(Rows from a dataset)
------------

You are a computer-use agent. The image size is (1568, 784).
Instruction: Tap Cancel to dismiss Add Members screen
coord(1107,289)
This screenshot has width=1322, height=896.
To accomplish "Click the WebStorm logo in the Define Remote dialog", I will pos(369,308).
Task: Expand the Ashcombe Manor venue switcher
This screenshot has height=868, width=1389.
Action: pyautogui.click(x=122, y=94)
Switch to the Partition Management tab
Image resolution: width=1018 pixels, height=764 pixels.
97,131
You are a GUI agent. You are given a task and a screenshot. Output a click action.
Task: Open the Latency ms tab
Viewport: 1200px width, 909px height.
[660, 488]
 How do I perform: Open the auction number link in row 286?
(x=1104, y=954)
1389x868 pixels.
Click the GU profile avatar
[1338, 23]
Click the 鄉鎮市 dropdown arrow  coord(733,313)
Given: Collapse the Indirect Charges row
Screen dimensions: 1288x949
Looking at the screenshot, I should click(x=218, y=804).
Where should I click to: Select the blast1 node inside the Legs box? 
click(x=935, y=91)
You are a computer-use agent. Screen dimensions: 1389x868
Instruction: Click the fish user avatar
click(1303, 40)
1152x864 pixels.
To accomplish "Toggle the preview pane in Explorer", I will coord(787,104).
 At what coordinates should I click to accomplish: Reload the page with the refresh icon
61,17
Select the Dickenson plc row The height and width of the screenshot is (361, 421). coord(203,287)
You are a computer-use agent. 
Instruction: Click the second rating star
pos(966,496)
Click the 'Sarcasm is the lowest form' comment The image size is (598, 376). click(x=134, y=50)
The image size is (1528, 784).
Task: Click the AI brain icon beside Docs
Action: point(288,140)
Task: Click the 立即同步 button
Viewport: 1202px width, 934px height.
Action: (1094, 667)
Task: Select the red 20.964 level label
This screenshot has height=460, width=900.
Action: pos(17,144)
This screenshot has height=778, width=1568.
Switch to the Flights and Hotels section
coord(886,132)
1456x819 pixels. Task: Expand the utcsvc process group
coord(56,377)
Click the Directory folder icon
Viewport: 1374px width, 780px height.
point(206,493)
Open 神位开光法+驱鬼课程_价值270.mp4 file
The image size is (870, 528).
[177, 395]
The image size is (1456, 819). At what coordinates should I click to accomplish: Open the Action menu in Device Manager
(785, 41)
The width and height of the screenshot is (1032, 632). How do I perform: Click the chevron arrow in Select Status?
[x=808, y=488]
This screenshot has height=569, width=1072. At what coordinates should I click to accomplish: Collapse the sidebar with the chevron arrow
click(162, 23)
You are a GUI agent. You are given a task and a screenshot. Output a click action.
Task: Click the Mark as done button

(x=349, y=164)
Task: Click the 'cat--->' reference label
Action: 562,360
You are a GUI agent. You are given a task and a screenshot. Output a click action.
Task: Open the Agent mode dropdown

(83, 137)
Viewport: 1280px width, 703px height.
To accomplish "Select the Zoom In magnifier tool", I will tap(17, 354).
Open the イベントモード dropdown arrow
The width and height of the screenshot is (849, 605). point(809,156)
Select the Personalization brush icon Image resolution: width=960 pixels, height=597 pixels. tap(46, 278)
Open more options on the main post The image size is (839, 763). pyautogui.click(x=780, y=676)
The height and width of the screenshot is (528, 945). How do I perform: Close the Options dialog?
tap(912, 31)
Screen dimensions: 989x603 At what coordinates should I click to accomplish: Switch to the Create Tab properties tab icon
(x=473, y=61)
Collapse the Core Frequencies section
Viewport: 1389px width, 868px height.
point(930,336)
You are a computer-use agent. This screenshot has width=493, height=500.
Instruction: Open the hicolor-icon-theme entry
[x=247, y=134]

------------

* **Task brief**
Swap "Instruction" for "Command" everywhere it appears in the data above, and write out all the lines again with nothing else changed.

* **Output of the task**
You are a computer-use agent. The image size is (1568, 784).
Command: Tap Cancel to dismiss Add Members screen
coord(1107,289)
This screenshot has width=1322, height=896.
To accomplish "Click the WebStorm logo in the Define Remote dialog", I will pos(369,308).
Task: Expand the Ashcombe Manor venue switcher
This screenshot has height=868, width=1389.
Action: pyautogui.click(x=122, y=94)
Switch to the Partition Management tab
Image resolution: width=1018 pixels, height=764 pixels.
97,131
You are a GUI agent. You are given a task and a screenshot. Output a click action.
Task: Open the Latency ms tab
Viewport: 1200px width, 909px height.
[660, 488]
 How do I perform: Open the auction number link in row 286?
(x=1104, y=954)
1389x868 pixels.
Click the GU profile avatar
[1338, 23]
Click the 鄉鎮市 dropdown arrow  coord(733,313)
Given: Collapse the Indirect Charges row
Screen dimensions: 1288x949
Looking at the screenshot, I should click(x=218, y=804).
Where should I click to: Select the blast1 node inside the Legs box? 
click(x=935, y=91)
You are a computer-use agent. Screen dimensions: 1389x868
Command: Click the fish user avatar
click(1303, 40)
1152x864 pixels.
To accomplish "Toggle the preview pane in Explorer", I will coord(787,104).
 At what coordinates should I click to accomplish: Reload the page with the refresh icon
61,17
Select the Dickenson plc row The height and width of the screenshot is (361, 421). coord(203,287)
You are a computer-use agent. 
Command: Click the second rating star
pos(966,496)
Click the 'Sarcasm is the lowest form' comment The image size is (598, 376). click(x=134, y=50)
The image size is (1528, 784).
Task: Click the AI brain icon beside Docs
Action: point(288,140)
Task: Click the 立即同步 button
Viewport: 1202px width, 934px height.
Action: (1094, 667)
Task: Select the red 20.964 level label
This screenshot has height=460, width=900.
Action: pos(17,144)
This screenshot has height=778, width=1568.
Switch to the Flights and Hotels section
coord(886,132)
1456x819 pixels. Task: Expand the utcsvc process group
coord(56,377)
Click the Directory folder icon
Viewport: 1374px width, 780px height.
point(206,493)
Open 神位开光法+驱鬼课程_价值270.mp4 file
The image size is (870, 528).
[177, 395]
The image size is (1456, 819). At what coordinates should I click to accomplish: Open the Action menu in Device Manager
(785, 41)
The width and height of the screenshot is (1032, 632). How do I perform: Click the chevron arrow in Select Status?
[x=808, y=488]
This screenshot has height=569, width=1072. At what coordinates should I click to accomplish: Collapse the sidebar with the chevron arrow
click(162, 23)
You are a GUI agent. You are given a task and a screenshot. Output a click action.
Task: Click the Mark as done button

(x=349, y=164)
Task: Click the 'cat--->' reference label
Action: 562,360
You are a GUI agent. You are given a task and a screenshot. Output a click action.
Task: Open the Agent mode dropdown

(83, 137)
Viewport: 1280px width, 703px height.
To accomplish "Select the Zoom In magnifier tool", I will tap(17, 354).
Open the イベントモード dropdown arrow
The width and height of the screenshot is (849, 605). point(809,156)
Select the Personalization brush icon Image resolution: width=960 pixels, height=597 pixels. tap(46, 278)
Open more options on the main post The image size is (839, 763). pyautogui.click(x=780, y=676)
The height and width of the screenshot is (528, 945). How do I perform: Close the Options dialog?
tap(912, 31)
Screen dimensions: 989x603 At what coordinates should I click to accomplish: Switch to the Create Tab properties tab icon
(x=473, y=61)
Collapse the Core Frequencies section
Viewport: 1389px width, 868px height.
point(930,336)
You are a computer-use agent. This screenshot has width=493, height=500.
Command: Open the hicolor-icon-theme entry
[x=247, y=134]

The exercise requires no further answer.